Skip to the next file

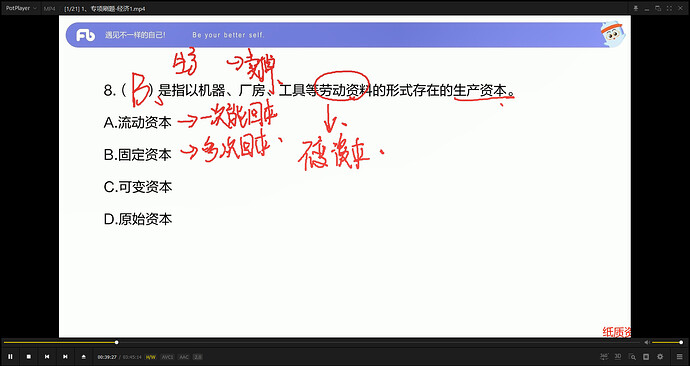65,357
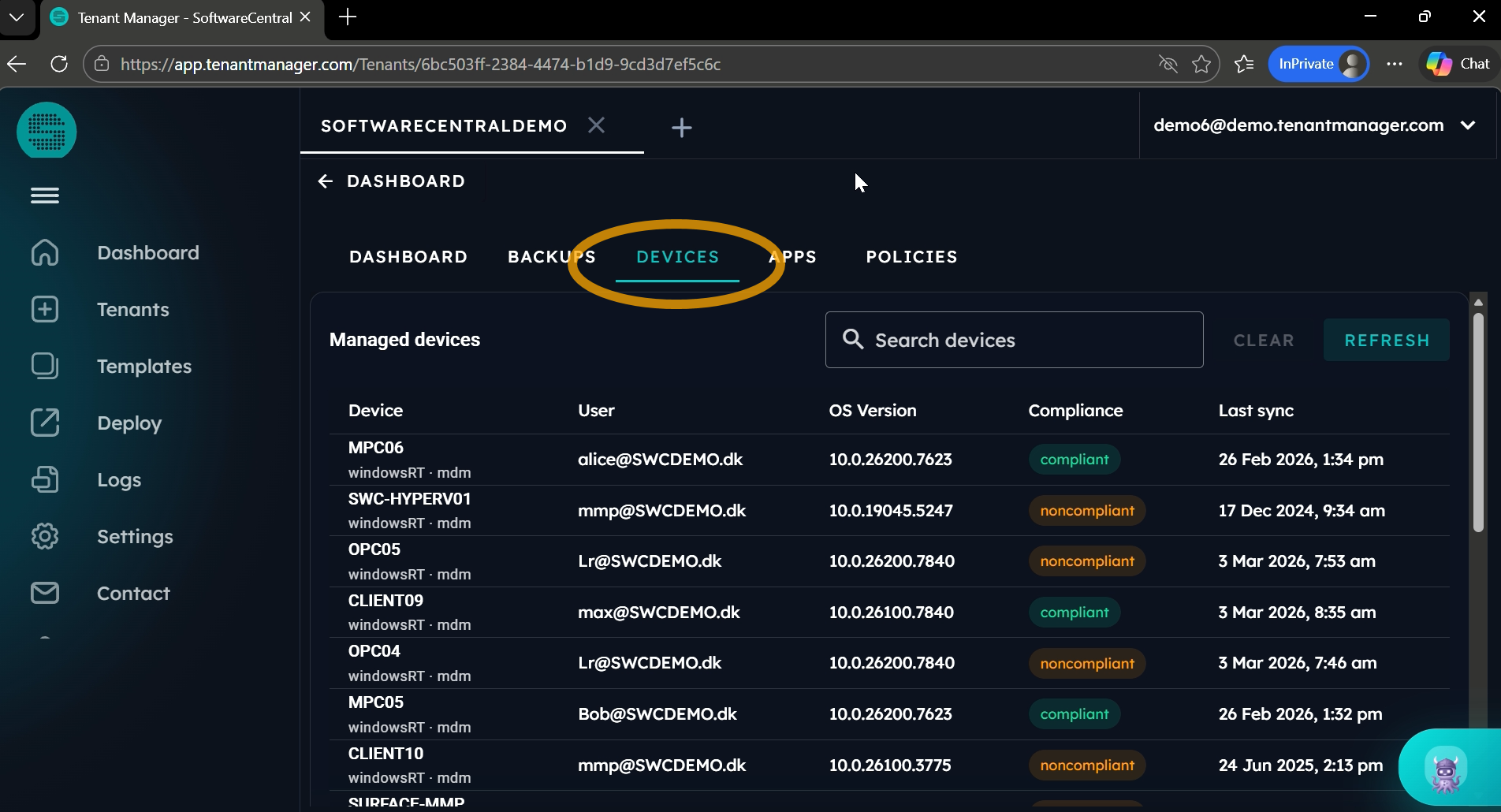The height and width of the screenshot is (812, 1501).
Task: Switch to the BACKUPS tab
Action: [551, 257]
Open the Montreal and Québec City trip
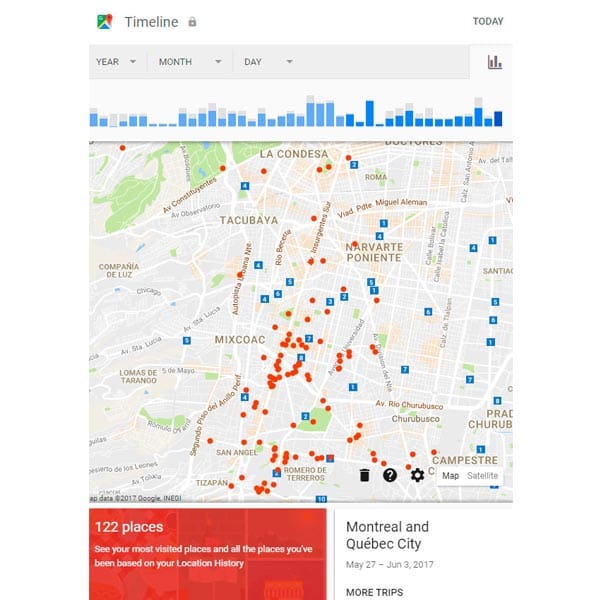This screenshot has width=600, height=600. coord(387,535)
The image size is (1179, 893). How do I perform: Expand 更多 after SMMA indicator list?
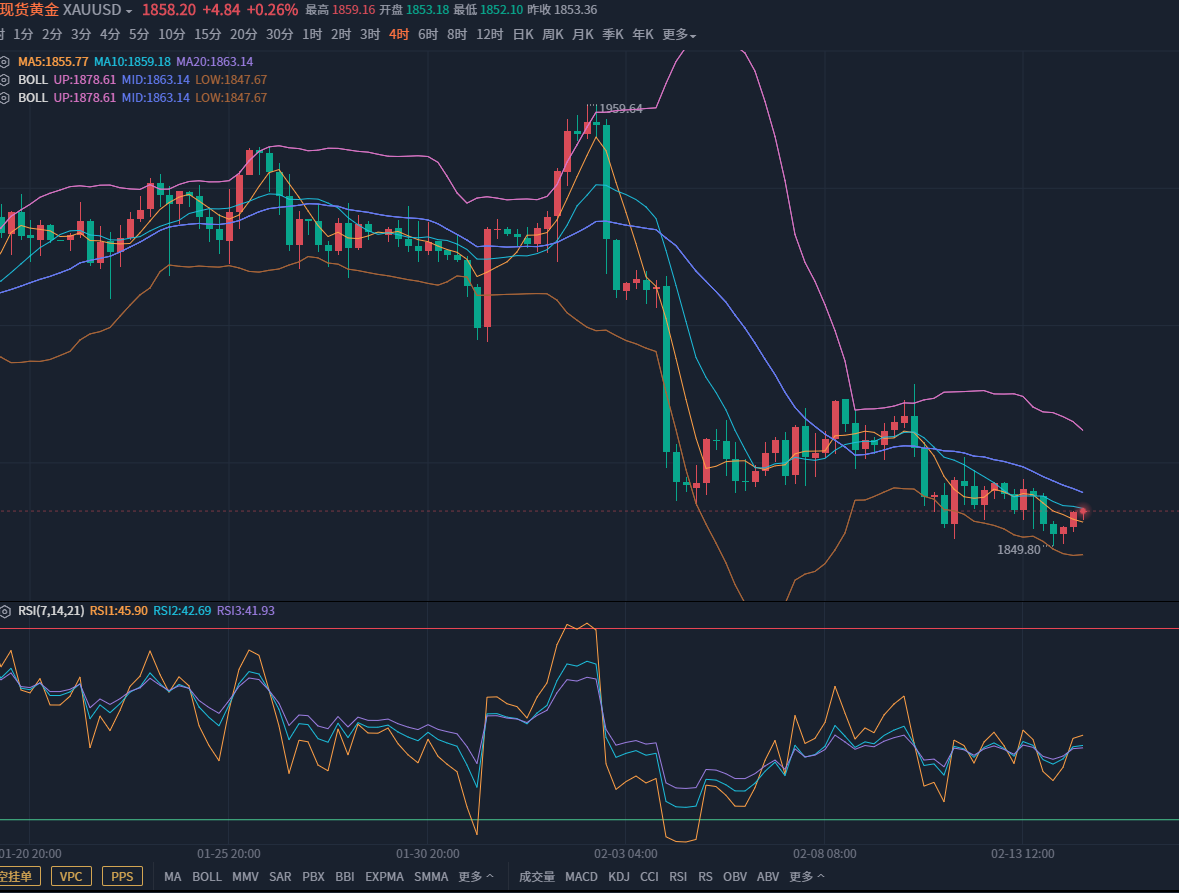pos(476,877)
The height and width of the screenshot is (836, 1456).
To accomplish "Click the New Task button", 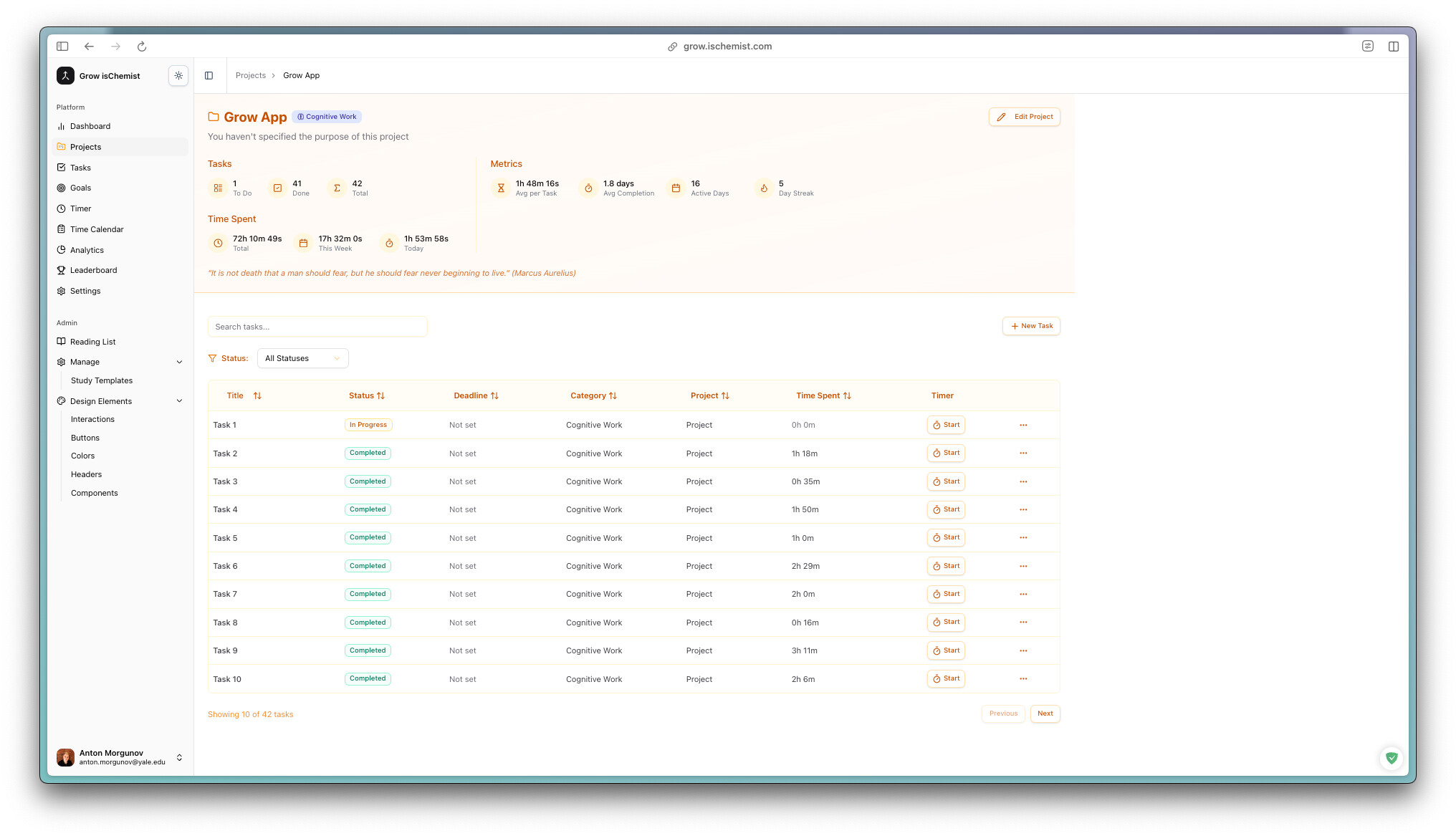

|---|

Starting at the line that contains "The height and width of the screenshot is (836, 1456)." and ending with the last of the rows, put each line into a Markdown table with the columns Number and Line, skipping blank lines. Omit the pictures.

■ SOLUTION TO THE EXERCISE:
| Number | Line |
|---|---|
| 1 | The height and width of the screenshot is (836, 1456). |
| 2 | To accomplish "Click the New Task button",  |